Please give the records below back in full, exactly as shown.

Task inputs>
::::::::

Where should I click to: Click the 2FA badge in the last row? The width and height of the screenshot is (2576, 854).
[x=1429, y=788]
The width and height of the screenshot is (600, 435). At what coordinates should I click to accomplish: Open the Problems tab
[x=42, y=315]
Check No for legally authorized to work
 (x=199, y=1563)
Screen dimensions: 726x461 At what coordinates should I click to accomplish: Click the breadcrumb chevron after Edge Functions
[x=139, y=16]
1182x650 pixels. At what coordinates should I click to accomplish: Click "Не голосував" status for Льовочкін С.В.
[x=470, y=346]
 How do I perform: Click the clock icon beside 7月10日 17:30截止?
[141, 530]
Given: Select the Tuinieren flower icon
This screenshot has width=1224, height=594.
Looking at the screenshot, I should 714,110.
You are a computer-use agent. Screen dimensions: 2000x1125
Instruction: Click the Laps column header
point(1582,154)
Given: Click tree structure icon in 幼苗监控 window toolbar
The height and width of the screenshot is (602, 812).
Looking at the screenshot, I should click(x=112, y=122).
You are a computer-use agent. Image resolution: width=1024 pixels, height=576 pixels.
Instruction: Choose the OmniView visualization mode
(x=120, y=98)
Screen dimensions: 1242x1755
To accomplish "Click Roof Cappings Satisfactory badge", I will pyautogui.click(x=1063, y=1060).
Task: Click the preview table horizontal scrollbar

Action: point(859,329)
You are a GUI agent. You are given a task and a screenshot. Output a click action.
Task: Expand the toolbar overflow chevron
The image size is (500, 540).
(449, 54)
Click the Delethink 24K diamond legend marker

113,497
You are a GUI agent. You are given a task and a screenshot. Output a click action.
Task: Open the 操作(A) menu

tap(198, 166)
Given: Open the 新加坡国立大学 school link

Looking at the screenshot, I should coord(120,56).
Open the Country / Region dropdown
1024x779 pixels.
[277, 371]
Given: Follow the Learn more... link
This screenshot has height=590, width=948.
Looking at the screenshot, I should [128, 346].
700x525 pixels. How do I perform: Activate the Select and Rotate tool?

::::::::

Solution for this exercise>
Where should I click to: Click the 2FA badge in the last row? The width and height of the screenshot is (2576, 854).
[x=1429, y=788]
The width and height of the screenshot is (600, 435). At what coordinates should I click to accomplish: Open the Problems tab
[x=42, y=315]
Check No for legally authorized to work
 (x=199, y=1563)
Screen dimensions: 726x461 At what coordinates should I click to accomplish: Click the breadcrumb chevron after Edge Functions
[x=139, y=16]
1182x650 pixels. At what coordinates should I click to accomplish: Click "Не голосував" status for Льовочкін С.В.
[x=470, y=346]
 How do I perform: Click the clock icon beside 7月10日 17:30截止?
[141, 530]
Given: Select the Tuinieren flower icon
This screenshot has width=1224, height=594.
Looking at the screenshot, I should 714,110.
You are a computer-use agent. Screen dimensions: 2000x1125
Instruction: Click the Laps column header
point(1582,154)
Given: Click tree structure icon in 幼苗监控 window toolbar
The height and width of the screenshot is (602, 812).
Looking at the screenshot, I should click(x=112, y=122).
You are a computer-use agent. Image resolution: width=1024 pixels, height=576 pixels.
Instruction: Choose the OmniView visualization mode
(x=120, y=98)
Screen dimensions: 1242x1755
To accomplish "Click Roof Cappings Satisfactory badge", I will pyautogui.click(x=1063, y=1060).
Task: Click the preview table horizontal scrollbar

Action: point(859,329)
You are a GUI agent. You are given a task and a screenshot. Output a click action.
Task: Expand the toolbar overflow chevron
The image size is (500, 540).
(449, 54)
Click the Delethink 24K diamond legend marker

113,497
You are a GUI agent. You are given a task and a screenshot. Output a click action.
Task: Open the 操作(A) menu

tap(198, 166)
Given: Open the 新加坡国立大学 school link

Looking at the screenshot, I should coord(120,56).
Open the Country / Region dropdown
1024x779 pixels.
[277, 371]
Given: Follow the Learn more... link
This screenshot has height=590, width=948.
Looking at the screenshot, I should [128, 346].
700x525 pixels. How do I perform: Activate the Select and Rotate tool?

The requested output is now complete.